A Nation like No Other
Why American Exceptionalism Matters
“Belief in American Exceptionalism leads inexorably to a smaller, more effective, accountable, and limited government. The American revolutionaries did not shed their blood for the welfare state; nor did they aim to replace the arbitrary rule of King George and his ‘multitude of New Offices’ and ‘swarms of Officers,’ as stated in the Declaration of Independence, with their own oppressive bureaucracy. Instead, they fought for individual liberty—and that made America an exception among all other nations.”
—from the introduction
It’s become fashionable among the liberal elite to downplay, deride, even deny America’s greatness. The political correctness police insist that America is hated around the world for being too big, too powerful, too rich, too successful, too loud, too intrusive. And besides, it’s not nice to brag.

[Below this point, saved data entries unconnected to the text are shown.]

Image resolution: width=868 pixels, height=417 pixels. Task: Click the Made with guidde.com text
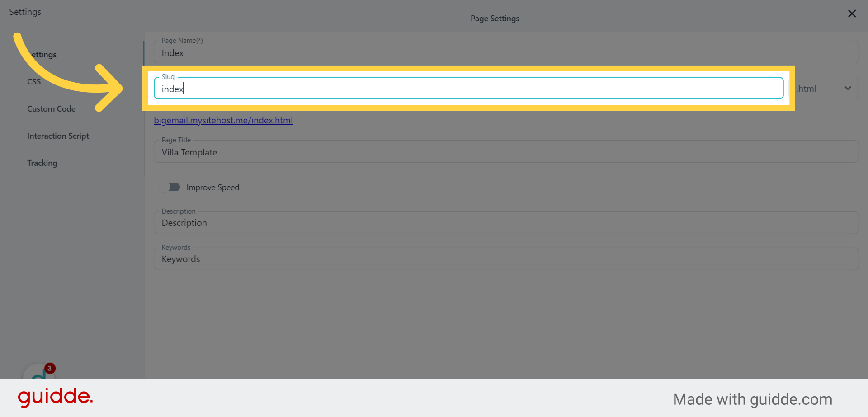(752, 399)
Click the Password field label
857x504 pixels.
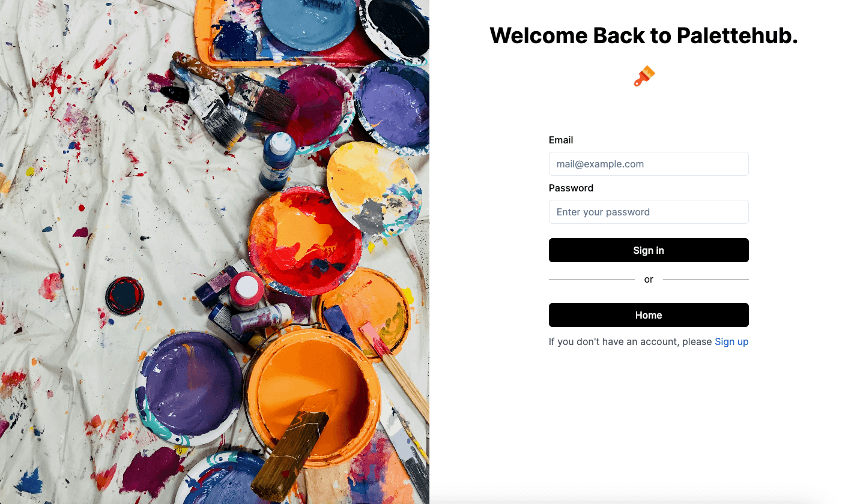[571, 188]
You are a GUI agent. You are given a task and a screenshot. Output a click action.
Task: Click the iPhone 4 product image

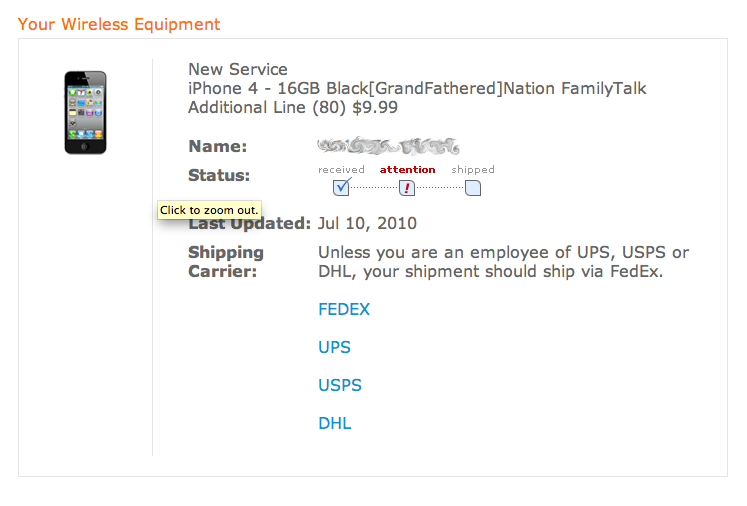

They are completely missing the point.
America’s greatness, America’s exceptional greatness, is not based on the fact that we are the most powerful, most prosperous—and most generous—nation on earth. Rather, those things are the result of American Exceptionalism.
To understand American Exceptionalism, as Newt Gingrich passionately argues in A Nation like No Other, one must understand our unique birth as a nation. American Exceptionalism is found in the simple yet utterly remarkable principles expressed in the Declaration of Independence, “that all men are created equal, that they are endowed by their Creator with certain unalienable rights, that among these are life, liberty, and the pursuit of happiness.”
Our nation is exceptional, continues Newt, because we—unlike any nation before or since—are united by the belief and the promise that no king, no government, no ruling class has the power to infringe upon the rights of the individual. And when such a government attempts to do so, we will vigorously reject them.
Sadly, many politicians and leaders today have forgotten our sacred commitment to these ideals. Our government has strayed alarmingly far from the scope of limited powers framed by our Founders. Meanwhile, the liberal media seek out, and sometimes create, stories intended to portray America as a bully and a thief. Even our own president seems clueless, assuring us that yes, yes, he believes in American exceptionalism, just like the Greeks believe in Greek exceptionalism and the British in British exceptionalism.
But American Exceptionalism is not about cheerleading for the home team. It’s about recognizing and honoring the history-making, world-changing ideals our Founding Fathers enshrined to make this a nation of the people, by the people, for the people. And, as Lincoln warned, we must rededicate ourselves to those principles, lest our truly exceptional nation perish from this earth.